A Matter of Principles

I haven’t seen the rhetoric flying like this for a long time. The battle lines are drawn. Ideologues on either side will truck no dissent. If there is one thing of which we as conservatives can be sure, liberals are always wrong about everything. If there’s a liberal is favoring a particular policy, we don’t have to know anything about it. That tells us enough to know we’re agin’ it.

I keep writing about the matter of illegal immigrants, even though I get very little blog traffic or Facebook comments about it. My liberal friends have written me off years ago and my conservative friends have by and large shunned me. Sadly, that includes most of my conservative Christian friends. But for Christians is it an area where the ideological rubber meets the theological road.

More than anything, this issue has highlighted that when it comes to politics for a lot of conservative Christians, they are conservatives first. If it is possible to eisegete their square Christianity into the round conservative hole, all the better, but if not, it can be silently left outside.

I consider myself a conservative. I’ve always been on the right wing of the Republican Party. At one time I was very active on the right wing of the Republican Party. You don’t have to be a Christian to be a conservative. You do however, have to be a Christian to be a Christian.

Christians are not called to be politically conservative. Neither are they called to be politically liberal. They are called to be Christians. Where being salt and light, even in political participation, intersects with being politically conservative (in the very limited meaning that term has within the very specifically American context, which most Americans assume is the only context), that’s great.

Time and again I have read and I have been told that we should be compassionate individual Christians, but that when it comes to the State it is a whole different matter.  The State, just like any other God-ordained institution, is nothing more than a collection of individuals. As such, it has – we have – a responsibility to act righteously and compassionately without assuming roles not delegated to the state. Should we not as the Church be compassionate? Should we not as members of families in whatever capacity we find ourselves – father, mother, child, sibling, or collateral – be compassionate? Likewise, we have a responsibility to look to the Scriptures for guidance with regard to how we treat others as a body politic.

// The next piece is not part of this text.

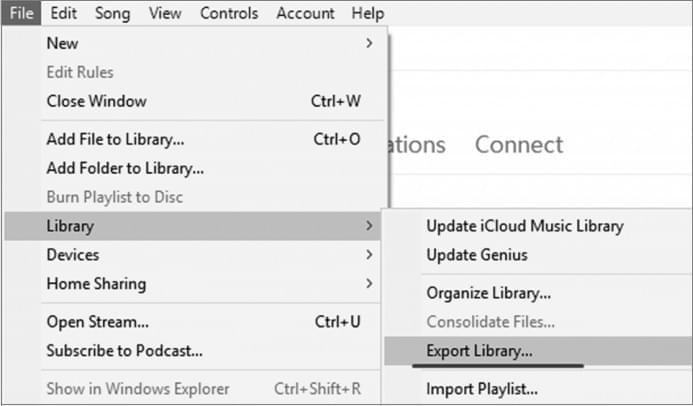The width and height of the screenshot is (693, 406).
Task: Select Update Genius
Action: click(x=476, y=255)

A lot of Christians seem to be concerned with the fact that illegal immigrants broke the law to get into the United States. Now most of these people would not have been involved in the civil disobedience of the Civil Rights Movement. I don’t mean that they were too young to have been involved, but rather as conservatives they would have seen the whole thing as a big liberal conspiracy. I wonder how many of these people were involved in Operation Rescue. After all, I’ve never heard of OR folks being labelled as liberals.  And how many are old enough to have homeschooled in the 1980s when it was illegal in many states? For many Christians, it was imperative – it was a matter of conviction – to educate their children at home. In some states it was illegal to have an unlicensed private Christian school, especially one that did not have state-certified teachers. Nonetheless, otherwise law-abiding citizens opened them. To a person, these folks were committed to the right wing of the Republican Party and self-identified as very conservative.

I have heard complaints that these illegal immigrants are getting welfare benefits. Most of these people complain that anyone is getting welfare benefits – that, in fact, there should be no state-funded welfare benefits. I can’t disagree with the last bit. There is no biblical mandate for the state to be engaged in the financial support of individuals. That’s good conservatism. However, if the state chooses to provide benefits, it cannot biblically discriminate between the citizen and the stranger. To do so is to violate the mandate of Leviticus 19 – a civil mandate to love your neighbor as yourself including the stranger among you.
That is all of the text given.